XMUT103
Assignment 4: Analysing and Measuring Sets, Binary Trees, Sorting and lambdas

days Due 11 May , 19 pm

Download zip file of necessary code and data and extract it to an Assig4 folder (eg, in a COMP103 folder in your home folder). It should contain templates for the Java programs that will be marked.

ALERT! Important note about the style of your code.

To submit

  • Report.pdf
  • DecisionTree.java
  • EarthquakeSorter.java and Earthquake.java

ALERT! Do not rename these files.

Remember to submit all of these files. When you have submitted them, check that you can read the files listed on the submission page, and complete the submission process.

Part 1: Analysing and Measuring Sets (Weight: 15%)

We want to find the number of unique words within a given file of words. You can use three different types of collections to do this: ArrayList, HashSet and TreeSet.

The VocabularyMeasure.java file has an example code for measuring the cost of finding the number of unique words.

Read and understand the code, write a brief report (submit as Report.pdf) to:
  1. Give your analysis of the costs from the following parts using O(...) notation.
  2. Draw a graph to show how efficient each of the collections (i.e., ArrayList, HashSet and TreeSet) is with an increasing number of words. The x-axis (the dependent variable) of the graph should be the number of words and the y-axis (the independent variable) should be time (in seconds).
  3. Document your conclusions, and how you arrived at these conclusions.

(a): ArrayList

If you used an ArrayList with n items, what would be the cost? (Express the cost in big-O notation in terms of n).

HELPHint: For each line, work out the cost of doing that line once, and the number of times (worst case) that the line will be repeated. Then fill up the total cost line.
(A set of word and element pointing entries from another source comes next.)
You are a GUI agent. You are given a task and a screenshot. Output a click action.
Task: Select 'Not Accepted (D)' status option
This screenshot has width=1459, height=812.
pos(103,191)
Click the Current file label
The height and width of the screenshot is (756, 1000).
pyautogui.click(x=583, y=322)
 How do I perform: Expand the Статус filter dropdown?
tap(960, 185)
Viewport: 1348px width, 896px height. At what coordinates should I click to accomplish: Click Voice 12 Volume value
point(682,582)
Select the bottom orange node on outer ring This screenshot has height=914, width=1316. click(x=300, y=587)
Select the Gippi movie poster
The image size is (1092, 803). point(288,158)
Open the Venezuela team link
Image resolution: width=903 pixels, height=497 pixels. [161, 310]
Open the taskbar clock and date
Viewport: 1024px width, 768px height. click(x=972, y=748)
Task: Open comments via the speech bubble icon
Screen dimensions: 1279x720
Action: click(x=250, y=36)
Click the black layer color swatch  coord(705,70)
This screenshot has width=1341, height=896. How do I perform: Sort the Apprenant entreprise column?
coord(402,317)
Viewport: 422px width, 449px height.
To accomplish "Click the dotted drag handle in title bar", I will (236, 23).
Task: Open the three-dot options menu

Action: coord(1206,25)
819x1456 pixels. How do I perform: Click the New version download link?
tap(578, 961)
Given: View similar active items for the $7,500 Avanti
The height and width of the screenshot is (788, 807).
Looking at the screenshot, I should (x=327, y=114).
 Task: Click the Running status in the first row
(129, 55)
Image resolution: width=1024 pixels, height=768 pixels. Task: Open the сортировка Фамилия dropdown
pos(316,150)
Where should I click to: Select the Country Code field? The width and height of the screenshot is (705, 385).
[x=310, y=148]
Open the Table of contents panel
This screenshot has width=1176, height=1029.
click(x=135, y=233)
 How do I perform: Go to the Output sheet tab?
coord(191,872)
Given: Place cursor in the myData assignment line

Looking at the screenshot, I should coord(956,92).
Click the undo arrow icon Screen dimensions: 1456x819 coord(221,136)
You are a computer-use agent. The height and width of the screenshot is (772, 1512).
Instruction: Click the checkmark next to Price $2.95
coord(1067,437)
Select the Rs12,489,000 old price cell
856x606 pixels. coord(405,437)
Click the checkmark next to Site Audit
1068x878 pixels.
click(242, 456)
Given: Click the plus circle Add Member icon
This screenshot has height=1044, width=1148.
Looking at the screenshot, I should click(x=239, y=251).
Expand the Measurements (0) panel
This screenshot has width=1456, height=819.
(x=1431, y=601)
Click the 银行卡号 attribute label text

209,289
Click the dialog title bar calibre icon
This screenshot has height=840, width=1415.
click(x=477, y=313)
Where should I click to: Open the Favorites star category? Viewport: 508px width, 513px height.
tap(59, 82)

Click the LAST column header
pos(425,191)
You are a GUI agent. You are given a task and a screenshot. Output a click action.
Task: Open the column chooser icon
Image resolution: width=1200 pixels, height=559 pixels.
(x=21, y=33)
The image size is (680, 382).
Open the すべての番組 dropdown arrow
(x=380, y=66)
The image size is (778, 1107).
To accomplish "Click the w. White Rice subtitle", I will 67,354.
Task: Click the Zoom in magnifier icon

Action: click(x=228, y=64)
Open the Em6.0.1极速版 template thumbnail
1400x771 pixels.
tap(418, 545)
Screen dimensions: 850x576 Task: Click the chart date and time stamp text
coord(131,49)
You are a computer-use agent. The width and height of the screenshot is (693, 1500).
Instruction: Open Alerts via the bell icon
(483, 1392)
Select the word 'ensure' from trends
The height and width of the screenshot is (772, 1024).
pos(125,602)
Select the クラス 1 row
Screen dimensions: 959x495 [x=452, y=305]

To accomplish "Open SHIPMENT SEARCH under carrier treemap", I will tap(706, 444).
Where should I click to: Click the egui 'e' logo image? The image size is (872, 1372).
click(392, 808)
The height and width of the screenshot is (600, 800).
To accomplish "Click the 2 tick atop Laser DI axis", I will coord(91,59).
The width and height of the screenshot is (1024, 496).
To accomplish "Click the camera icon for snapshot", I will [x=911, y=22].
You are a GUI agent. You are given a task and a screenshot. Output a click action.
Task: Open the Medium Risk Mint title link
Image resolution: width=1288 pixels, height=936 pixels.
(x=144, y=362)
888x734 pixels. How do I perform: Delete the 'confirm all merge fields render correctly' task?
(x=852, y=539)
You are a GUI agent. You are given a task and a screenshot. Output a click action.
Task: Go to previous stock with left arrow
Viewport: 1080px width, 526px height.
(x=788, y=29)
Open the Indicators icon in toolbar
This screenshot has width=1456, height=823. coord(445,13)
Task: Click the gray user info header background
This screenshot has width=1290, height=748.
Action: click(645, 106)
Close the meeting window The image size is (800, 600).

int count = 0;                                          // cost= O(  ) times= 
List<String> vocab = new ArrayList<String>();           // cost= O(  ) times= 
    try{
        Scanner sc = new Scanner (Path.of(fname));      // cost= O(  ) times= 
        while (sc.hasNext()){
            String word = sc.next();                    // cost= O(  ) times= 
            count++;                                    // cost= O(  ) times= 
            if(!vocab.contains(word)){                  // cost= O(  ) times= 
                vocab.add(word);                        // cost= O(  ) times= 
            }
        }
        sc.close();                                     // cost= O(  ) times= 
    }catch(IOException e){UI.println("bad"+e);}
UI.printf("Words = %,10d  Vocab = %,d\n", count, vocab.size());

                                                        // Total Cost = O( )

(b): HashSet
If you used an HashSet with n items, what would be the cost? (Express the cost in big-O notation in terms of n).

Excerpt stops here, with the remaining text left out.